Eur Arch Otorhinolaryngol. 2004 Nov;261(10):541-7. doi: 10.1007/s00405-003-0681-0. Epub 2004 Jan 15.
This paper describes our first attempts to develop a method for the objective assessment of quality in substitution voices. The objective analysis deals with acoustic parameters characterising short voice and speech samples like a sequence of isolated vowels, a sequence of VCV and CVCVCV syllables, a short sentence, etc. A database of 113 registrations from 68 patients (53 total laryngectomy patients with tracheo-esophageal speech, 14 total laryngectomy patients with esophageal speech and 5 patients with partial frontolateral laryngectomy) and 6 registrations from healthy control persons was collected. Each registration consisted of seven speech utterances and was subjected to an acoustic analysis as well as to a perceptual evaluation, the latter involving eight parameters like "overall impression", "tonicity", etc. Since the goal of our work is to find out the best acoustical measurement for supporting perception and making it precise, it seemed logical to strive for a perceptually based acoustic analysis. We therefore performed the analysis by means of a peripheral auditory model with a built-in fundamental frequency (pitch) extractor. From the frame-level outputs (a frame is 10 ms) of the analyser, global objective parameters, such as (1) the percentage of voiced frames, (2) the average voicing evidence, (3) the voicing length distribution and (4) the fundamental frequency jitter, were computed for the different speech utterances. So as to reduce the parameter variability arising from the nature of the speech utterances (e.g., the presence of pauses in the signal, errors caused by the pitch extractor, etc.), the objective parameters were computed using non-standard averaging schemes involving energy weighting and frame selection. A statistical analysis of the objective parameters confirms that the quality of tracheo-esophageal speech is superior to that of esophageal speech, but inferior to that of normal speech and speech with the preservation of one vocal fold.
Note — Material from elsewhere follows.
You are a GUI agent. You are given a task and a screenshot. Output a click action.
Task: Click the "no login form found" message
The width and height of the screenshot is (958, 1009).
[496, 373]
Correlations between the objective parameters and the perceptual parameters are moderate.
本文描述了我们首次尝试开发一种客观评估替代语音质量的方法。客观分析涉及表征短语音和言语样本的声学参数,如一系列孤立元音、一系列VCV和CVCVCV音节、一个短句等。收集了来自68名患者(53名全喉切除术后采用气管食管发音的患者、14名全喉切除术后采用食管发音的患者以及5名部分额侧喉切除患者)的113份记录和来自健康对照者的6份记录。每份记录包含七个言语发声,并进行了声学分析以及感知评估,后者涉及“总体印象”“音调”等八个参数。由于我们工作的目标是找出支持感知并使其精确的最佳声学测量方法,因此基于感知进行声学分析似乎是合乎逻辑的。因此,我们借助一个内置基频(音高)提取器的外周听觉模型进行了分析。从分析仪的帧级输出(一帧为10毫秒)中,针对不同的言语发声计算了全局客观参数,如(1)浊音帧的百分比、(2)平均浊音证据、(3)浊音时长分布和(4)基频抖动。为了减少因言语发声的性质(例如信号中存在停顿、音高提取器导致的误差等)而产生的参数变异性,使用了涉及能量加权和帧选择的非标准平均方案来计算客观参数。对客观参数的统计分析证实,气管食管发音的质量优于食管发音,但低于正常发音和保留一侧声带的发音。客观参数与感知参数之间的相关性为中等。